オッペンハイマーの映画レビューで、書き手が必要性に疑問を投げかけているのはどのパートですか。

____ 提供された抜粋

きねぼっち

オッペンハイマーのきねぼっちのネタバレレビュー・内容・結末

オッペンハイマー(2023年製作の映画)
3.5

このレビューはネタバレを含みます

ロスアラモスで見た!
作中で実験成功したシーンで観客のスタオベすごかったし、アジア人が混じってるとか言われてリンチされそうになるしで、鮮烈な映画体験でした!!
って、ウソです!!!

寒いギャグはいいとして、マジメな題材のわりに面白かったかな~。
ダイナミックな構図に短めショットに加えてスターの演技力だから、常に注意を引き付けられてしまい、三時間を退屈させないのはすさまじいテクでビックリ!
絵的にも彩度の異なるカラー、モノクロなどを使い分けたりなどの工夫がよかったかな。

でも、映画としての完成度は高いけど、ストローズのモノクロパートっていりゅ~???
レイ○スト疑惑のあるダウニーがキライとかじゃなくて、オッペンハイマーの伝記ということなら、カラーパートだけで完結しているのでは?

________
____ 一覧

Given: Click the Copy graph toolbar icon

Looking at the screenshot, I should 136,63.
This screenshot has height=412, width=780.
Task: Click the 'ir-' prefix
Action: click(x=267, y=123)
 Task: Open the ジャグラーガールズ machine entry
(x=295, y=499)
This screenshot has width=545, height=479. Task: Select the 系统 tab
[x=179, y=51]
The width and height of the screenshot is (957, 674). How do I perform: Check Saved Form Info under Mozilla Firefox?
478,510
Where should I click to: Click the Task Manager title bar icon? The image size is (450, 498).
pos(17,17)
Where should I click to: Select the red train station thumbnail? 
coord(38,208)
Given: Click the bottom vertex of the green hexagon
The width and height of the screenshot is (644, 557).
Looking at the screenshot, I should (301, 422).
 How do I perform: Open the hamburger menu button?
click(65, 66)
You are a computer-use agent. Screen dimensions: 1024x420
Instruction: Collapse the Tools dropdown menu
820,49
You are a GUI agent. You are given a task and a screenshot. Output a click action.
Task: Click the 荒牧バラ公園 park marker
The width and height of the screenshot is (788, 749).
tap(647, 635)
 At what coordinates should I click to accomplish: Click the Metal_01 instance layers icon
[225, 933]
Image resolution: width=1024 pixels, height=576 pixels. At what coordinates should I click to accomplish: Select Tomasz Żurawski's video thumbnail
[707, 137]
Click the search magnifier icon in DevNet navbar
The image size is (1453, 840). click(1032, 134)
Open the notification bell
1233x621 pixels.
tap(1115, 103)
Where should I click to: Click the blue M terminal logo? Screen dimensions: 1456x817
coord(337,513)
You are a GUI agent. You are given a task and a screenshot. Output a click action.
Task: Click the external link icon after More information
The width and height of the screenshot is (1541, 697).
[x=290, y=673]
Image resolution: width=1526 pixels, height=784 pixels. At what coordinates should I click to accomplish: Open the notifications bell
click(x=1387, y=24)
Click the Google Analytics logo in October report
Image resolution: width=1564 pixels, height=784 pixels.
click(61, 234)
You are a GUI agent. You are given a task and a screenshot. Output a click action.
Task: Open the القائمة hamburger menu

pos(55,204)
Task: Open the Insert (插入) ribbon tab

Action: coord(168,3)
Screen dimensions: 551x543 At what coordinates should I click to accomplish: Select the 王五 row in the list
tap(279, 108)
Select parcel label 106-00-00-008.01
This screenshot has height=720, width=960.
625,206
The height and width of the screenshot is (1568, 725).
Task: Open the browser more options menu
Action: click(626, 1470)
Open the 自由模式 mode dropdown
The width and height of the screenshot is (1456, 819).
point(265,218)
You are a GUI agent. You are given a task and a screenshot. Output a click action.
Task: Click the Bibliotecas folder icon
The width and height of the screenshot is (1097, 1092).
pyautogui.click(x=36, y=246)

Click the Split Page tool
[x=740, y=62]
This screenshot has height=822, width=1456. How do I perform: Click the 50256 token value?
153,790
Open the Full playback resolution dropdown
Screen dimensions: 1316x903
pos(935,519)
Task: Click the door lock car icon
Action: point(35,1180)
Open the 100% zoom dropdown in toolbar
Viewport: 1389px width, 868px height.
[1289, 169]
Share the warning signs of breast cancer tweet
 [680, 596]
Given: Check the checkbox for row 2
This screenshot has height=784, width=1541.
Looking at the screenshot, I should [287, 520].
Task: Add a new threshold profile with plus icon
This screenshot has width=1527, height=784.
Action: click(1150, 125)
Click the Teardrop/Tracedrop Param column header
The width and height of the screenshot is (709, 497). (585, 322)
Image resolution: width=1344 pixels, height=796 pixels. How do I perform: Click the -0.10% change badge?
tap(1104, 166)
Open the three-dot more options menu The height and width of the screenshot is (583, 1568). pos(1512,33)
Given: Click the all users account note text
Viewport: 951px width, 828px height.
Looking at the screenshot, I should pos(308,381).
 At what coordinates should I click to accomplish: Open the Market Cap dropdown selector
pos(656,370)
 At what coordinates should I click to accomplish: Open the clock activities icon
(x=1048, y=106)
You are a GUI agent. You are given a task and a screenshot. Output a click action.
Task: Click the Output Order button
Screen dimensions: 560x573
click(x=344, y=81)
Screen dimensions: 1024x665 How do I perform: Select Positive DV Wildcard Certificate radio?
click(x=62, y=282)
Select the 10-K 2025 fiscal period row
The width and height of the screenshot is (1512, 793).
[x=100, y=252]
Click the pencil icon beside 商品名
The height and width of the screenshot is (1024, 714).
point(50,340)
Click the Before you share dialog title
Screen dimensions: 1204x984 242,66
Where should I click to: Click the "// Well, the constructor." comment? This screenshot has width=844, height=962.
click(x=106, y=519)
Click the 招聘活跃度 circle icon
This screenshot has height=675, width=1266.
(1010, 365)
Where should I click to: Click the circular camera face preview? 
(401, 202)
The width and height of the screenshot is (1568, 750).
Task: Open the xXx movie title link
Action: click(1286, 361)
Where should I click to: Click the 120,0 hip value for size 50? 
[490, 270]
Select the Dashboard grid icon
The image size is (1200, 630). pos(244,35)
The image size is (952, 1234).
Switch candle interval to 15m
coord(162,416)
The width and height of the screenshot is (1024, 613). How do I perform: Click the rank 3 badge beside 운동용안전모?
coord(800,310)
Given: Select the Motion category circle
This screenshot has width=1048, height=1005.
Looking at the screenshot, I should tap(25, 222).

________

▶ 想定される解答
ストローズのモノクロパートです。